Auf eine satte Milliarde Euro, also 250 Millionen Euro jährlich von 2021 bis 2024, hat sich die Bundesregierung geeinigt [siehe Bericht »Junge Freiheit«]. Sie hat am Mittwoch dazu ihr »Maßnahmenpaket« vorgestellt. Man wolle die »Ursachen von Rechtsextremismus und Rassismus besser verstehen lernen, dem Handeln von Rechtsextremen als starker Staat Antworten geben und die Förderung der demokratischen Zivilgesellschaft stärken«, heißt es dazu seitens der Bundesregierung.
Und was ist mit Linksextremismus? Oder einem »Kampf gegen Links«? Davon war nicht die Rede. So etwas gibt es wohl nicht. Und was ist mit Islam-Extremismus? Davon war auch nicht die Rede.
Bundesfamilienministerin Franziska Giffey (SPD) freut sich derweil über ein »Wehrhafte-Demokratie-Fördergesetz«.

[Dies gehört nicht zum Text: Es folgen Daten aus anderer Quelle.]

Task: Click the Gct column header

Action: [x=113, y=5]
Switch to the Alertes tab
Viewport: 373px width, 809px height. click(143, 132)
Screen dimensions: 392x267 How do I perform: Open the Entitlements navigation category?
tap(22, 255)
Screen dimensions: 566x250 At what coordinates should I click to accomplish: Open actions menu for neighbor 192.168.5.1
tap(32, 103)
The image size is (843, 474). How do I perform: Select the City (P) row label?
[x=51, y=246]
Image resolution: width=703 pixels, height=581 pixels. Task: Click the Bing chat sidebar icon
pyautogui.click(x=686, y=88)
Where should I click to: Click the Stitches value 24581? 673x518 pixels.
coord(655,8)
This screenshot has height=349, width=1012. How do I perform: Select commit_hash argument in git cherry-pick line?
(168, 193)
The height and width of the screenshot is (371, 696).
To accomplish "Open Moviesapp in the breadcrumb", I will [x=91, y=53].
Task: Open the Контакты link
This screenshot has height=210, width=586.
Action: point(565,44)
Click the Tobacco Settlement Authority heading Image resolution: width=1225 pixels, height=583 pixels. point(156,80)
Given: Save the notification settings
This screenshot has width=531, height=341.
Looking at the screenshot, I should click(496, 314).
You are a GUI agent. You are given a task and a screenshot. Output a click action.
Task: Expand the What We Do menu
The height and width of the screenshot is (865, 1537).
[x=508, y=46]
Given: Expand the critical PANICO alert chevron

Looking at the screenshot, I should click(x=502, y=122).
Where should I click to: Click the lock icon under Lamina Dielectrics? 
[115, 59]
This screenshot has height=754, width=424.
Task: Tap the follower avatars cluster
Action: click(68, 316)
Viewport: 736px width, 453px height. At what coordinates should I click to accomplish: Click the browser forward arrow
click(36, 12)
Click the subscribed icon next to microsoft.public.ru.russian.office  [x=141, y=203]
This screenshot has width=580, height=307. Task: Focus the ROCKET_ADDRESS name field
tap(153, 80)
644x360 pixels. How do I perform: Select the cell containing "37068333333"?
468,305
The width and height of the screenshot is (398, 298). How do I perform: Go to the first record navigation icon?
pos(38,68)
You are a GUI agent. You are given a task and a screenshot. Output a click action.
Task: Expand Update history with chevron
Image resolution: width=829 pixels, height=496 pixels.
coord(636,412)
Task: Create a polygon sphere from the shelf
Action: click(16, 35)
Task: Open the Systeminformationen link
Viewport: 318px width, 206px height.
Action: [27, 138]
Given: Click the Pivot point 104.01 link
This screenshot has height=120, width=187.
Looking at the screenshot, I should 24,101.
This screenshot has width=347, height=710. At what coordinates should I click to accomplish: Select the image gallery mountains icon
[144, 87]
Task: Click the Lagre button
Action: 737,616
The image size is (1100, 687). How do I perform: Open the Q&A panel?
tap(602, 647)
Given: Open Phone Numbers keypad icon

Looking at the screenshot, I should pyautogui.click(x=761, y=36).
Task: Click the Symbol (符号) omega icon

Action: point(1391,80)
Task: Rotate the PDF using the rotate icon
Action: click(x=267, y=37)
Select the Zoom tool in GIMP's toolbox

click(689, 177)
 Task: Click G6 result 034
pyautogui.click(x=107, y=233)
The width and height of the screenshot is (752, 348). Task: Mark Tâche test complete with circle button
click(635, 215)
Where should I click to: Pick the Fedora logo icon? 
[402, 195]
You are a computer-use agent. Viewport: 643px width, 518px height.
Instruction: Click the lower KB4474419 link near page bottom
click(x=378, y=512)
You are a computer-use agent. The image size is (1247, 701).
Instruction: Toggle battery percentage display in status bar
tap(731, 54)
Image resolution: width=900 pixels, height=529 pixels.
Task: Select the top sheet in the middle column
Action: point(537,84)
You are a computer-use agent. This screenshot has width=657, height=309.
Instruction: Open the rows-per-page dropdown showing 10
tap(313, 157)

Vor der Sitzung hatten sich etwa 60 zumeist linke Vereine und Organisationen in einem offenen Brief an den Ausschuss gewandt. Darin drängten unter anderem die »Amadeu-Antonio-Stiftung« und die »Neuen deutschen Medienmacher« auf eine verstetigte finanzielle Förderung, berichtet die »Junge Freiheit«. Die linken Organisationen sprechen hierbei von der »Unterstützung von zivilgesellschaftlicher Demokratiearbeit«. Dazu bedürfe es eines »Demokratiefördergesetzes«, heißt es.